By Timothy S. Donahue

Top Takeaways:

• Court decision: Judge affirms narrow “premium cigar” definition, excluding flavored and machine-made products
• Regulatory impact: Handmade, unflavored cigars remain outside FDA deeming rules—for now
• Industry divide: Ruling sides with CRA/PCA over broader definition pushed by CAA

A decade-long legal fight over how the U.S. Food and Drug Administration regulates cigars has reached a critical turning point with a federal court finally defining what qualifies as a “premium cigar.”

U.S. District Judge Amit P. Mehta ruled that premium cigars will remain outside the scope of FDA regulation for now, adopting a narrow definition that excludes flavored cigars and most machine-made cigars.

The decision resolves the final outstanding issue in a case that began in 2016—what exactly constitutes a premium cigar—and effectively locks in the framework first set forth in Mehta’s 2023 ruling, which vacated the FDA’s application of its deeming regulations to the category.

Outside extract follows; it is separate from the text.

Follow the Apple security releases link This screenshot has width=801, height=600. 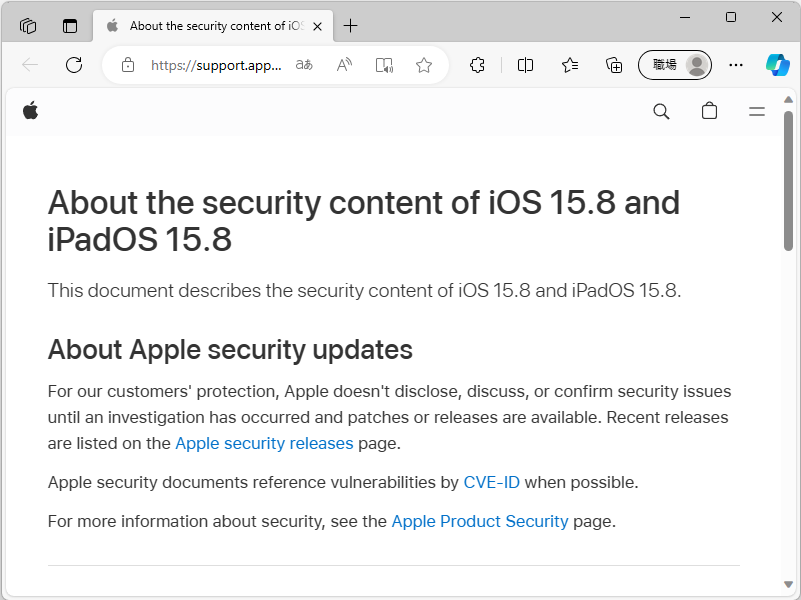pos(264,443)
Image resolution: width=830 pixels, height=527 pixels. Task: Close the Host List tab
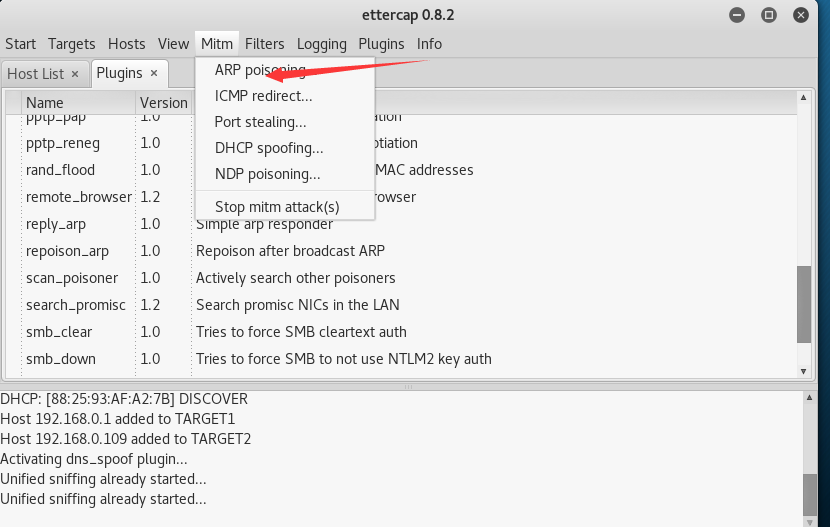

Under the court’s definition, a cigar must meet a strict set of criteria to qualify as “premium,” including being wrapped in whole tobacco leaf, using a 100% leaf binder, containing at least 50% long-filler tobacco, being handmade, and having no characterizing flavor other than tobacco.

That means most traditional handmade cigars remain exempt from FDA requirements, including premarket authorization, user fees, and certain marketing restrictions—while flavored cigars and machine-made products remain subject to those rules.

“This ruling provides long-overdue clarity for the industry, regulators, and lawmakers,” said Mike Copperman of Cigar Rights of America. “After nearly two decades of litigation and advocacy, the courts have definitively recognized what science, history, and common sense have long established, that premium cigars are fundamentally different.”

The court’s decision also reinforces a key 2023 finding—that the FDA failed to justify regulating premium cigars the same way it regulates mass-market tobacco products. Judge Mehta relied heavily on the administrative record compiled during the FDA’s rulemaking process, a point industry groups emphasized.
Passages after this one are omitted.